From late 2008 and throughout 2009, Small toured the UK. The setlist included Small's solo tracks, M People songs, and some jazz covers.

It was announced in July 2010 that Small would take Chaka Khan's place alongside Anastacia and Lulu for the second Here Come the Girls tour, which took place across the UK during November and December 2010. On 20 October 2010, she received a BASCA Gold Badge Award in recognition of her contribution to music.

In April 2011, Small performed as half-time entertainment at London's Twickenham Stadium for the annual St George's Day Premiership Rugby fixture hosted by Wasps. Performing with educational events company Pro-Excel, Small performed "Proud" and "Search for the Hero", and led a backing dance troupe of 546 UK students, becoming the Guinness World Record Holder for "The World's Biggest Ever Backing Dance Troupe for a Popstar".

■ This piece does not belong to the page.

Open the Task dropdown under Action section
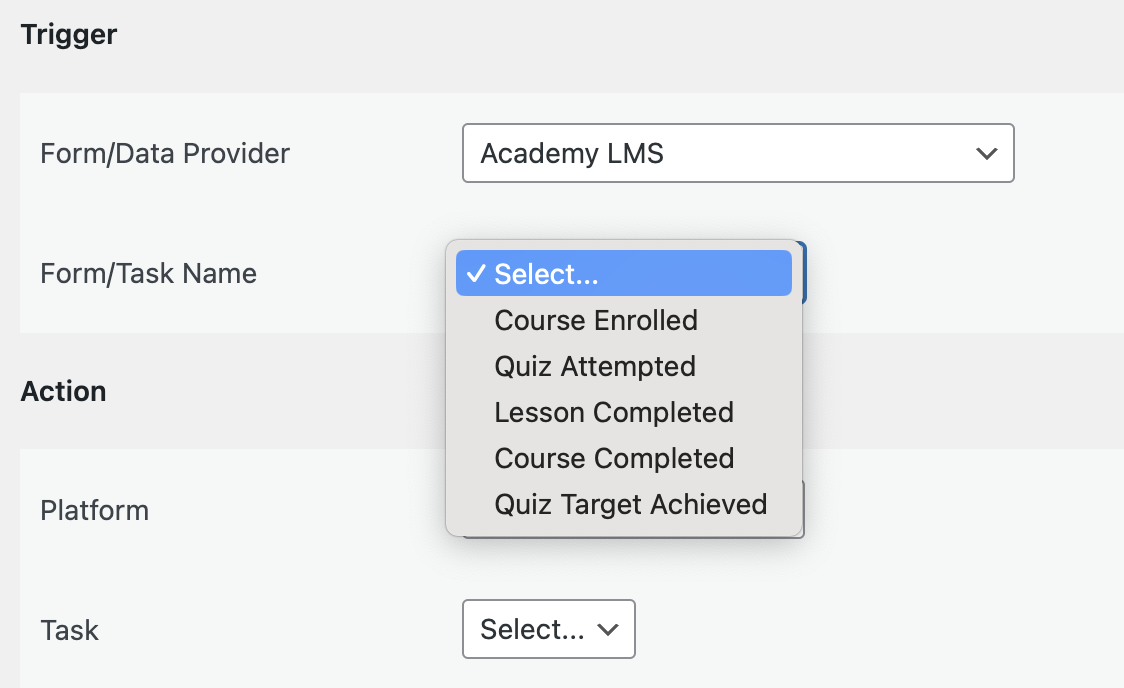 (x=548, y=629)
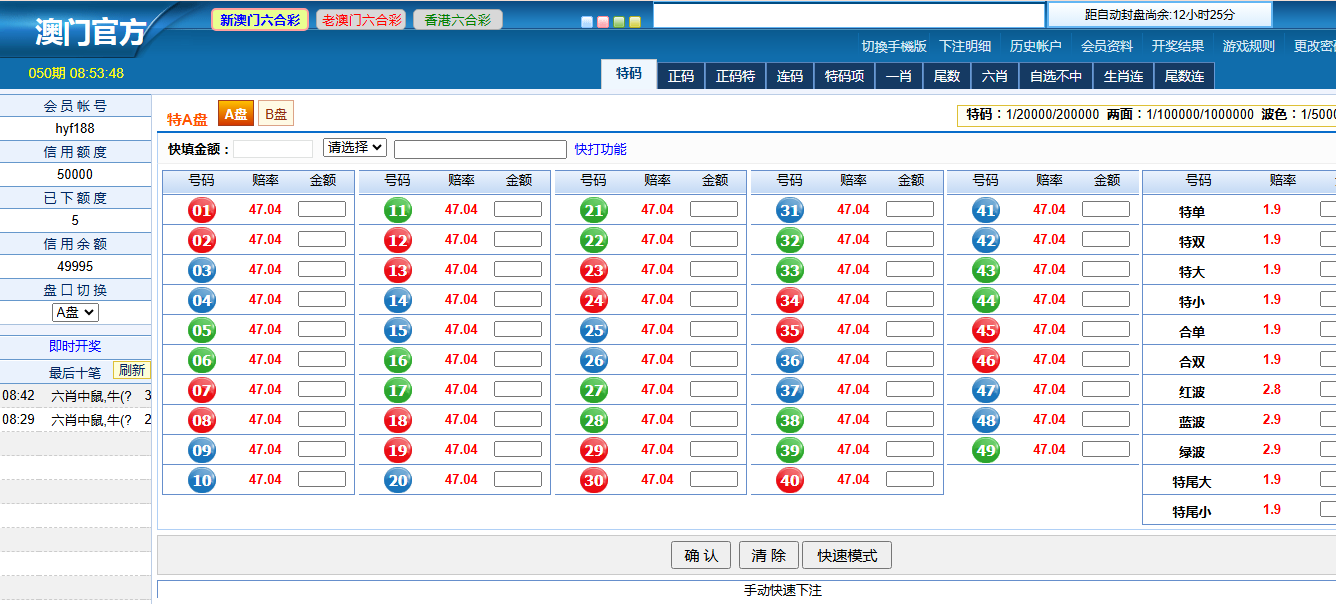The image size is (1336, 604).
Task: Click the green ball 36
Action: [790, 359]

On 29 October 2012, Small appeared at the 2012 Pride of Britain Awards, and sang "Proud" as a tribute to the athletes of the London 2012 Olympic Games.

During 2017, Small participated in the Camino de Santiago pilgrimage for the BBC, alongside Neil Morrissey, Debbie McGee, Ed Byrne, Kate Bottley, Raphael Rowe and JJ Chalmers. She commented on the experience afterwards: "I was a believer before I set off, but this trip made me realise my faith and beliefs were much stronger than I had realised."

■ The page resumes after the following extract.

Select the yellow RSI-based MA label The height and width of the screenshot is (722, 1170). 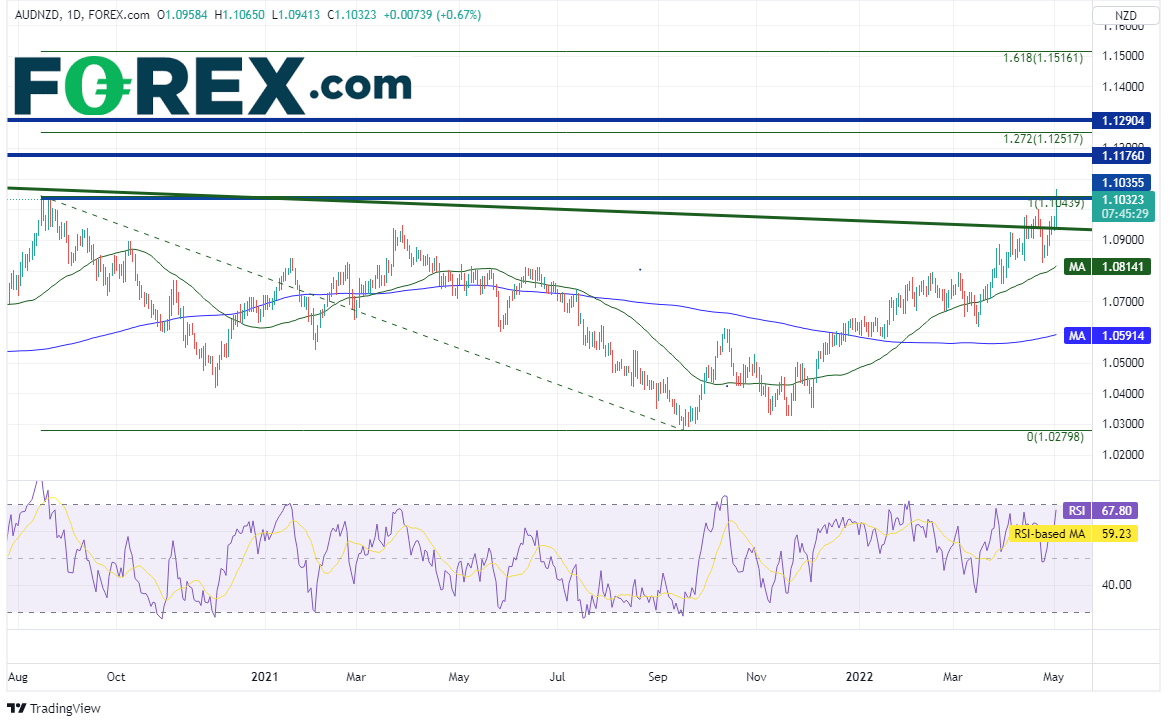coord(1048,533)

In 2018, Small celebrated 25 years of singing. She toured around the UK, celebrating her and M People's music.

Alongside the tour, Small planned to release a new album, Heather Small: Orchestral Greatest Hits, in May 2018, but on 3 May, the project was declared as cancelled.

Small toured from 10 April to 26 April 2019.

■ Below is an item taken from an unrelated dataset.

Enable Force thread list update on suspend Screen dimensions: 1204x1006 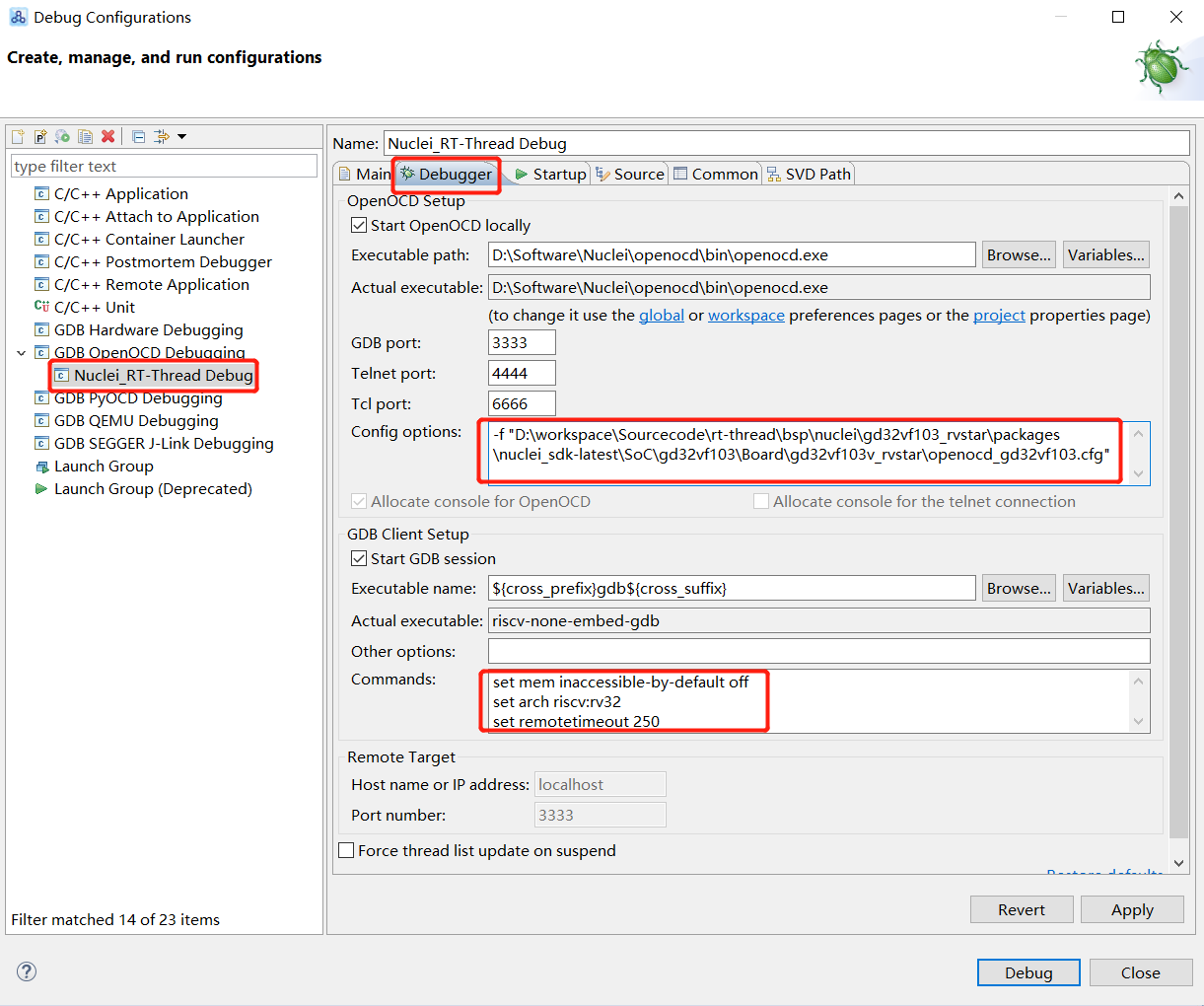click(347, 851)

In January 2022, Small appeared on the third series of The Masked Singer as "Chandelier". She was first to be unmasked.

==Charity work==
Small actively supports several charities, such as BeatBullying, the Aiden Cox Foundation, Mencap (for which she had performed) and St Luke's Midnight Walk. She attended an anti-racism ceremony at 10 Downing Street for "Show Racism the Red Card", which was also attended by Sporting Elite, the prime minister and others. Small works regularly with Barnardo's; she has also become an ambassador of Asthma UK, as she suffered from asthma as a child. She has also said that she supports "a few charities" including the Rio Ferdinand Foundation and Greenhouse Sports.

==Personal life==
Small lives in West London. In the 1990s, she had a long-term relationship with rugby league player and coach Shaun Edwards, with whom she has a son, Labour Party councillor and London Assembly member James Small-Edwards. Small lived in Standish, Greater Manchester, while cohabiting with Edwards.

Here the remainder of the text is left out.